Ma dove sta la radice della Chiesa rinnovata, “rivoluzionaria”, di papa Francesco? «L’unica cosa che chiede Gesù: essere accolto […] Abbiamo ricevuto questa grazia, gratuitamente; dobbiamo darla, gratuitamente […]. Non avere paura. Non avere paura dell’amore, dell’amore di Dio, di nostro Padre. Non avere paura di ricevere la grazia di Gesù Cristo, non avere paura della nostra libertà che viene data dalla grazia di Gesù Cristo». Francesco non vuole lanciare la Chiesa allo sbaraglio come un’armata Brancaleone: essa non deve confidare nelle proprie forze, ma solo nella “grazia” (è la parola che più è ritornata nel suo discorso): «Un cristiano deve essere rivoluzionario per la grazia che il Padre ci dà attraverso Gesù Cristo crocifisso, morto e risorto».

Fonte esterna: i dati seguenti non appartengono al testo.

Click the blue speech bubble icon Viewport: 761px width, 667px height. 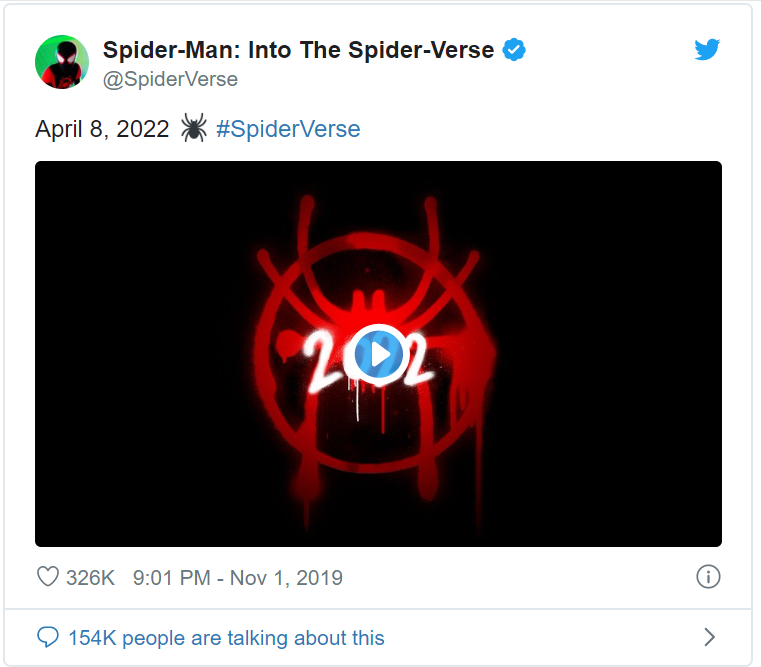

Il “simpatico” Francesco è molto serio: invita i cristiani a essere significativi (ha parlato anche di martirio): «Non avere paura di uscire da noi stessi, non avere paura di uscire dalle nostre comunità cristiane per andare a trovare le 99 pecore che non sono a casa. E andare a dialogare con loro, e dire loro che cosa pensiamo, andare a mostrare il nostro amore che è l’amore di Dio».